Après ces dernières paroles, toutefois, elle me regarda un peu, tout en enfilant son aiguille.

Quel baume ! Je revins à Montréal, transformée et si je ne retrouvai pas en entier, mon bienheureux sommeil des années précédentes, je m’apaisais facilement et me rendormais, calmée, comme si dans sa sagesse, assise tout près de mon lit, grand’mère avait déclaré que je n’avais pas raison de craindre.


XV


Ma santé se raffermissait tout doucement, quand maman tomba malade à son tour : mais peu grièvement et elle devait se rétablir bientôt ; toutefois, laissant partir Roseline pour Sainte-Adèle, je remis à la fin d’août, un séjour projeté chez grand’mère.
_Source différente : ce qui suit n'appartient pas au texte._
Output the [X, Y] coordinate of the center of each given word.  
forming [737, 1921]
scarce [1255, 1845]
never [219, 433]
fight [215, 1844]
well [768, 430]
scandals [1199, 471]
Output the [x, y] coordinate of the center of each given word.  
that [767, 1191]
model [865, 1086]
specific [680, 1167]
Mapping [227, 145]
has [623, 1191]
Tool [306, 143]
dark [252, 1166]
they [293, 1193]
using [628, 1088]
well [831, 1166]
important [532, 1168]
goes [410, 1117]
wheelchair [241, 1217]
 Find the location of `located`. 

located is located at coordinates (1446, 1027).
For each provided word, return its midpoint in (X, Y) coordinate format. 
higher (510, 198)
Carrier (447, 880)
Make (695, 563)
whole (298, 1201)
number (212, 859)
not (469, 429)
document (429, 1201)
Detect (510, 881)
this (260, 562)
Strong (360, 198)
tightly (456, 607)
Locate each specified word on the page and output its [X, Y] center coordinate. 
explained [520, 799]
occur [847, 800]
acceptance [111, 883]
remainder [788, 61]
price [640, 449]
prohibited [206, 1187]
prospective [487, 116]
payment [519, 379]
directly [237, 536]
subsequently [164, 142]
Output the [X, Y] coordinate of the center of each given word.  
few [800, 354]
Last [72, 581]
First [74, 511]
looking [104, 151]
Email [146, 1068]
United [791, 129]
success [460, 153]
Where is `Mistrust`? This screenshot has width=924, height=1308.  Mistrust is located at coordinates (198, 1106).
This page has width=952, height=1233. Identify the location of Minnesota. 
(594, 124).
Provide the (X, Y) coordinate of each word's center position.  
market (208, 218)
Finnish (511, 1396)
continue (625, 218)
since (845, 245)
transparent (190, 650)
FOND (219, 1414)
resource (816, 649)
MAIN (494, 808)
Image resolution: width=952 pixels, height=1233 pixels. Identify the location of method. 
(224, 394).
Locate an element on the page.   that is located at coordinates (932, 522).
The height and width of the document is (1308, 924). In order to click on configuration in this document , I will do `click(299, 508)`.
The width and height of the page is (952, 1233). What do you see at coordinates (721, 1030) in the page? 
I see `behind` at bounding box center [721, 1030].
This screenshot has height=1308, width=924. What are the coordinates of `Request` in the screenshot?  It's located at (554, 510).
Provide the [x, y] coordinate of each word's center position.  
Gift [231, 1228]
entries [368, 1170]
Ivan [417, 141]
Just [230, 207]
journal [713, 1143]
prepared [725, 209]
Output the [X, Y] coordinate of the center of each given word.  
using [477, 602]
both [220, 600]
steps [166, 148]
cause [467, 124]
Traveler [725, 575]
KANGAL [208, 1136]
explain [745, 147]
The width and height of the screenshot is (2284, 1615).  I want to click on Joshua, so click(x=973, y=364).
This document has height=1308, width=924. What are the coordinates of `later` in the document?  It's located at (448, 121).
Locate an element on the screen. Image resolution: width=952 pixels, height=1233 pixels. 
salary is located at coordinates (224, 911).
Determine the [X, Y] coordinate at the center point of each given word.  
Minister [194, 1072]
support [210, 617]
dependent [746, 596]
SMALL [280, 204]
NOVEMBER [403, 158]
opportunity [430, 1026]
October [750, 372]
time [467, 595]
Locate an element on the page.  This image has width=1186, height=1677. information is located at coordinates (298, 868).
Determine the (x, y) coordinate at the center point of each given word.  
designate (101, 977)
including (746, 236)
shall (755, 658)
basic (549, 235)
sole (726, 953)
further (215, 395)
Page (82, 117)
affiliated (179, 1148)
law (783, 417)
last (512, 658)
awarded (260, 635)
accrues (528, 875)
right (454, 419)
Un dimanche matin, mon jeune frère Lucien revint d’une messe matinale en disant : « L’Allemagne a déclaré la guerre à la France. L’Europe est en feu. C’est écrit en grosses lettres, sur le sommaire des journaux. » Depuis quelques jours, on parlait des possibilités d’une guerre, mais je n’avais pas voulu prêter attention à ces propos. La nouvelle de ce matin, brutale, m’abattit comme un coup de foudre et je murmurai : « Mon Dieu ! »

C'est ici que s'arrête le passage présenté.